Дело об отсечении Гассанова уха было тотчас-же доложено, и хан, закатив под веки глаза свои, со вздохом произнес:

— «Разберите дело до-пряма, объявите мне назначение ваше, и я, вдохновенный пророком, произнесу приговор правосудия, столько мне любезного!»

Но в совете произошло разногласие: сардар Ишмурат заявил, что «тут много думать нечего!», что следует «задорного язычника наверху главной мечети повесить вверх ногами и колотить по подошвам до тех пор, пока не околеет!» Визирь Батырша восстал против этого решения и сказал, что по его мнению, следовало-бы «нечестивца сего на большом астраханском майдане (площади) посадить живого на кол, или, закупоря в кожаный мешок, пустить в море»…

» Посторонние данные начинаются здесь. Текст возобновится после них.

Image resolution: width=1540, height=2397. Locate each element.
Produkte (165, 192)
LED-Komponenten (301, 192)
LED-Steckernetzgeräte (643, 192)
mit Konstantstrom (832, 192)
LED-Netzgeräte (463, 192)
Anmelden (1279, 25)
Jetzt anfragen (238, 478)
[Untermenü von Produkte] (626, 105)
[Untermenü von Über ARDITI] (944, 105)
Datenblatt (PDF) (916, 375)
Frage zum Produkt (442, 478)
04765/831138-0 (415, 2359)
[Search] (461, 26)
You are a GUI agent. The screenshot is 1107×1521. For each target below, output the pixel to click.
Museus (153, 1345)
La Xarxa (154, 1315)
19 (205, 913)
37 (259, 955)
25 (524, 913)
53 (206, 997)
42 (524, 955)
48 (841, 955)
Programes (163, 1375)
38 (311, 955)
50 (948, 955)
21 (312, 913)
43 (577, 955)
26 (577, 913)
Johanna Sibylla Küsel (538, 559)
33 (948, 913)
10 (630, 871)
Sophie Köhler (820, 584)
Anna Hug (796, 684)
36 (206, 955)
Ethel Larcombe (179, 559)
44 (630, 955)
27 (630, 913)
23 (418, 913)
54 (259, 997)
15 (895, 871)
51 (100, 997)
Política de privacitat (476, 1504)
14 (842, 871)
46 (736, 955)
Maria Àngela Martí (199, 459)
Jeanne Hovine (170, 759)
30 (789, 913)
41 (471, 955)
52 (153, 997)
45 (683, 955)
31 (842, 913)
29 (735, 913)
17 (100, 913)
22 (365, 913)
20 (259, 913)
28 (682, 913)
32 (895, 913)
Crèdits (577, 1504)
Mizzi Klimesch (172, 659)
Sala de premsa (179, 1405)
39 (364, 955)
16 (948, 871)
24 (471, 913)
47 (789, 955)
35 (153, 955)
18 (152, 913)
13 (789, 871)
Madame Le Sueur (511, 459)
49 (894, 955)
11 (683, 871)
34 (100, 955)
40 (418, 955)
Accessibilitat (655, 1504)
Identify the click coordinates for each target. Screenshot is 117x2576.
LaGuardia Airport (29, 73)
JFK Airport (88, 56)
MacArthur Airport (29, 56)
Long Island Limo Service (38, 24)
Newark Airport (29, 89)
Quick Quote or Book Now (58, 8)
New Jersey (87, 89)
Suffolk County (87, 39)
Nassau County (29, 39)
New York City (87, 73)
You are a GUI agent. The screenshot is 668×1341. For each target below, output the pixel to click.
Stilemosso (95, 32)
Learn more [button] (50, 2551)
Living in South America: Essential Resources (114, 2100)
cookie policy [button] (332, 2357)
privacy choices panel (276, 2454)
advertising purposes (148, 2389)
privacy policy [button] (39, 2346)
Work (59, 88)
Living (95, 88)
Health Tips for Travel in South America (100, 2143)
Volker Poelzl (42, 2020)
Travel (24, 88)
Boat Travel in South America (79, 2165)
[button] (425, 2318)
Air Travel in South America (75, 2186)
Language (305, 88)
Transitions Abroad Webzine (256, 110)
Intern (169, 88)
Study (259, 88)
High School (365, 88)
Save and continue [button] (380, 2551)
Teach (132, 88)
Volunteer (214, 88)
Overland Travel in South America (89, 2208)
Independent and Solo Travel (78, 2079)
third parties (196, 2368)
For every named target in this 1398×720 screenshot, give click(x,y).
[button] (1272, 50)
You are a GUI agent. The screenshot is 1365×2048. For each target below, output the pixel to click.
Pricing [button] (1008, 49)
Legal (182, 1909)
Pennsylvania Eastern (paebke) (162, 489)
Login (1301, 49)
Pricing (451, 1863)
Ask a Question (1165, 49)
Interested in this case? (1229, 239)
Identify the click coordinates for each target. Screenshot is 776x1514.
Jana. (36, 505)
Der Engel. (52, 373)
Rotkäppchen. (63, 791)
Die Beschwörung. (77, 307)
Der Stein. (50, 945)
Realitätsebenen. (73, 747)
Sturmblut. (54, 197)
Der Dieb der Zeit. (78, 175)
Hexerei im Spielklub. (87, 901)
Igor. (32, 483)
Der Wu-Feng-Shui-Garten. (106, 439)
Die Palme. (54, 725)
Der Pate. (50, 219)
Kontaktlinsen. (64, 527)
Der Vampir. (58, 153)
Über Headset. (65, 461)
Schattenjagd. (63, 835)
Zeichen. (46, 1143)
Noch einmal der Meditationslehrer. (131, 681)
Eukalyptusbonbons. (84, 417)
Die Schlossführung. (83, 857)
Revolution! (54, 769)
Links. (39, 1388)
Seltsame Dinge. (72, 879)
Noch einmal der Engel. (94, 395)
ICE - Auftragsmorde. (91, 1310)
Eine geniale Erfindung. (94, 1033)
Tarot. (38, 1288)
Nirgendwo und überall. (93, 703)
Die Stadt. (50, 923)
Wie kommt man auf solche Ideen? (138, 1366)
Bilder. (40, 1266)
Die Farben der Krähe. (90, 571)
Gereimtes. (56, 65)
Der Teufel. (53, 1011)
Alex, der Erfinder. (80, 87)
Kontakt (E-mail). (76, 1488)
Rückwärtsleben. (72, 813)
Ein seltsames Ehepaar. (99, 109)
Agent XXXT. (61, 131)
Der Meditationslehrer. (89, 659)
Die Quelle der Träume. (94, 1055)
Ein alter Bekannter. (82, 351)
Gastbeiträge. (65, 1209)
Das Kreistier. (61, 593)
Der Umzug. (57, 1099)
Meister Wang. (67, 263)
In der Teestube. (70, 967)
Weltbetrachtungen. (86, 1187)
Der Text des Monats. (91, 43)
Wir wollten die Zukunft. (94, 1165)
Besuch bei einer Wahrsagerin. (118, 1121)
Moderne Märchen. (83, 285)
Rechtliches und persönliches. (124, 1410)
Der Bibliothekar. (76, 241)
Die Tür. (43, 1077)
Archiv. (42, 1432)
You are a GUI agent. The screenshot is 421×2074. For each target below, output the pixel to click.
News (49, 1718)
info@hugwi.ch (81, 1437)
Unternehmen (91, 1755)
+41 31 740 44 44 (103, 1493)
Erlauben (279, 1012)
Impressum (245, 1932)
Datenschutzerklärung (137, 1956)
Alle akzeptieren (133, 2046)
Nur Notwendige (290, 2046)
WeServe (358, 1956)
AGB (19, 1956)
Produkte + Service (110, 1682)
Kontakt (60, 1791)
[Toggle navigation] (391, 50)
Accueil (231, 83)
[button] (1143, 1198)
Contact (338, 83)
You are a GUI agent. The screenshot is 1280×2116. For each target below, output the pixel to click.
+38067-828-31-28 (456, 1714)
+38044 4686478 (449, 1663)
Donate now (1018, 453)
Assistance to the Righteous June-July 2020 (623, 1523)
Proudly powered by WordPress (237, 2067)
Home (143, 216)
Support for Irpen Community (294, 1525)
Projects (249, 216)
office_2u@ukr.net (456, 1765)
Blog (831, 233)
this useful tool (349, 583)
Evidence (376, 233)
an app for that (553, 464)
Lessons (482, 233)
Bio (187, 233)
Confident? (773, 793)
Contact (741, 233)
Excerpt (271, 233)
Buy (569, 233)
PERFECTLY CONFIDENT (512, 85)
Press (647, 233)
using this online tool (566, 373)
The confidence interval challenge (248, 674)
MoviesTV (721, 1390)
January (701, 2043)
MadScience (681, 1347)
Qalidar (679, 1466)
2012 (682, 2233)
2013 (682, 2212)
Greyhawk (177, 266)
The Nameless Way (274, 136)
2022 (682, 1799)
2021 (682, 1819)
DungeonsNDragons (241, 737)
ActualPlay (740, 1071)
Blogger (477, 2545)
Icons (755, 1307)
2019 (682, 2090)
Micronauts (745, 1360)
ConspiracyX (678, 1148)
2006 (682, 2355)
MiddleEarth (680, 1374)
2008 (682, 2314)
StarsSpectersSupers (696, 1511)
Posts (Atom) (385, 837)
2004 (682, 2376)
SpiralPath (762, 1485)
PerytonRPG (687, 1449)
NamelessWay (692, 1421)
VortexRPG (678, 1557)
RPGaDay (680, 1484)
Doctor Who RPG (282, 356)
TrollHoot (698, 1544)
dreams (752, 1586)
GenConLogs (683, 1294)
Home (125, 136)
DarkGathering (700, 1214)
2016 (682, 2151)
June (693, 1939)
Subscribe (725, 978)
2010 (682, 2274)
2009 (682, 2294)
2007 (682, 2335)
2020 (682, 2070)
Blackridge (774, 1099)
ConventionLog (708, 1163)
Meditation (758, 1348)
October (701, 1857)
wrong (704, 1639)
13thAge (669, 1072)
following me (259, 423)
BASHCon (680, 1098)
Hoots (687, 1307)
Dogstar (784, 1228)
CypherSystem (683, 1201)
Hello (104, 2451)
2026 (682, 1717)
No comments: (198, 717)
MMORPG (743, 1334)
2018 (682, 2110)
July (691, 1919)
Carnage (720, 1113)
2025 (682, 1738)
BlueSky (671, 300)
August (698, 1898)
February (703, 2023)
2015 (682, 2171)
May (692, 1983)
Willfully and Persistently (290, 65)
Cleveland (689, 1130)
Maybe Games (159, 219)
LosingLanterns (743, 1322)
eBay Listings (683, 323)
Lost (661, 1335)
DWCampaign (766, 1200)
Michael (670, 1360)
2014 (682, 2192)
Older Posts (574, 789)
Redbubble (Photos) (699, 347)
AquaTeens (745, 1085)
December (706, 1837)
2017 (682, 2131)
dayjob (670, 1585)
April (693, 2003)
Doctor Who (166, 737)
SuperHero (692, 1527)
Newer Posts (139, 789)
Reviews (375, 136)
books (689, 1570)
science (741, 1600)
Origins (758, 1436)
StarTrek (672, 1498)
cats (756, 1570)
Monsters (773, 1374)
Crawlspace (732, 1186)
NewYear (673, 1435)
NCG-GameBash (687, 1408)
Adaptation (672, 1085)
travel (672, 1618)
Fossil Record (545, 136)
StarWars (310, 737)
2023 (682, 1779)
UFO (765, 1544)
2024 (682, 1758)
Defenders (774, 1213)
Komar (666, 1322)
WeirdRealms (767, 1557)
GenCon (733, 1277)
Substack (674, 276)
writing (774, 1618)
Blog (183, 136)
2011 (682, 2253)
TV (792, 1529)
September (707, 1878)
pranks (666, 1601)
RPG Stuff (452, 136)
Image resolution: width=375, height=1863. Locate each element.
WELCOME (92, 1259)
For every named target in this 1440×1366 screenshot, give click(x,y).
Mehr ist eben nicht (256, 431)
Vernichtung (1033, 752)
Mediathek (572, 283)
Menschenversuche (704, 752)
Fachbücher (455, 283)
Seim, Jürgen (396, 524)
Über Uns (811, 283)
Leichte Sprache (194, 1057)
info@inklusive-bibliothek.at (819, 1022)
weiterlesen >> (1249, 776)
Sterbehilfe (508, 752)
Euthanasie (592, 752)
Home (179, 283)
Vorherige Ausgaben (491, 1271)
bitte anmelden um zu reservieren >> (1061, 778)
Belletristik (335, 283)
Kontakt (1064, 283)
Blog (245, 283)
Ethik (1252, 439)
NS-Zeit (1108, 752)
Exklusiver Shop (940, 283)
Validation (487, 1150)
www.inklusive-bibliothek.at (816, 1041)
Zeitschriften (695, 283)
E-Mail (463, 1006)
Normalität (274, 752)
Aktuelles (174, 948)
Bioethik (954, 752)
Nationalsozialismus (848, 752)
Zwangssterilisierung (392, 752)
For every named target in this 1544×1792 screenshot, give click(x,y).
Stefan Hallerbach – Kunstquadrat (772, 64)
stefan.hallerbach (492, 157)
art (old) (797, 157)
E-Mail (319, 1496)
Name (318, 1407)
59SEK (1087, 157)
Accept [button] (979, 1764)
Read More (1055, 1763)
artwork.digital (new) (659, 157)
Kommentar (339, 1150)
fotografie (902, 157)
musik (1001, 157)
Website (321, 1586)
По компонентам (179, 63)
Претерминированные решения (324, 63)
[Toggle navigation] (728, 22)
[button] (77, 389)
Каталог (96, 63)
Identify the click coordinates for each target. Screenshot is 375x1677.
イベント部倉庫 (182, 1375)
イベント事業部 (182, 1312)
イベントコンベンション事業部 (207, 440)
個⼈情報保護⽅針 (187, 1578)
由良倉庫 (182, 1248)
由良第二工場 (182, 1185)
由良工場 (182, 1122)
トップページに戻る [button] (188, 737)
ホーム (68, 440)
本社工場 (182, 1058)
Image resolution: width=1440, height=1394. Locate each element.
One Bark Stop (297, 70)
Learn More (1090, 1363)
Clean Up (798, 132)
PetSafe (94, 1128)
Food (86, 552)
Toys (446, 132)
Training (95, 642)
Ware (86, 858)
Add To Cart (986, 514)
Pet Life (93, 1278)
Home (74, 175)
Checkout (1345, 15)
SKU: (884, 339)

Хан, в свою очередь, задумался, «устремя к потолку мутные очи свои; потом, обратясь величественно к собранию, протяжно прошипел: сие выполнить

Тут поднялся он с дивана и, опираясь на визиря и сардара, вышел из палаты совета.

После удаления хана, старый назир Туймак, пасмурно взглянув на собрание, поднял вопрос о том, каким образом исполнить в точности повеление ханское и в чем заключается сие?

— «Повесить узника на мечети и забить до смерти палками; далее, посадить живого на кол, наконец, также живого, закупорить в мешок и кинуть в море!.. Вопрошаю весь высокопросвещенный совет, добавил он, — как все это привести в действие с одним человеком?..»

Совет долго хранил глубокое молчание, вследствие чего Гассан, из ненависти к врагу своему, решил заявить собранию о придуманном им решении, по которому к преступнику можно было-бы применить все три казни: бить палками до полусмерти, легонько посадить на кол, а затем уже бросить в море, и что для этого нужно только найти искусных исполнителей...

Высокопочтенные мужи в знак согласия мотали головами и один [517] из них произнес, что «в таком затруднительном деле поступить догадливее едва-ли можно, и остается мнение Гассана привести в исполнение». Но тут вмешался великий муфтий Шамагул и посоветовал повременить с выполнением казни, говоря, что «легко станется и теперь, как случалось прежде, что хан и вельможи к завтрашнему дню совсем забудут о сегодняшнем решении и дадут новое, исполнение коего не будет столько затруднительным».

Все собрание опять-таки единогласно подтвердило решение мудрого Шамагула, после чего князя Кайтука повели обратно в темницу. Здесь ежедневно навешает его великий муфтий Шамагул, который, не забывая собственных выгод, пускает в ход всю изворотливость своего ума, чтобы возвратить свободу своему бывшему повелителю и успокоить его относительно участи Сафиры.

Случай к этому скоро представился: хан Самсутдин, во время вечернего пиршества, оставшись наедине со своими приближенными, обратился к их помощи и совету, по поводу прекрасной горской невольницы, с которою «он виделся каждый свободный час и не мог склонить на соответствие страстной любви своей».

Визирь и сардар советовали употребить насилие, но муфтий Шамагул был того мнения, что можно достигнуть цели иным способом. Он заявил, что, если ему и его товарищам, визирю и сардару, дозволено будет во всякое время видеть прекрасную язычницу и беседовать с нею, то в три месяца они съумеют обратить ее в правоверие и расположить ее сердце в пользу хана.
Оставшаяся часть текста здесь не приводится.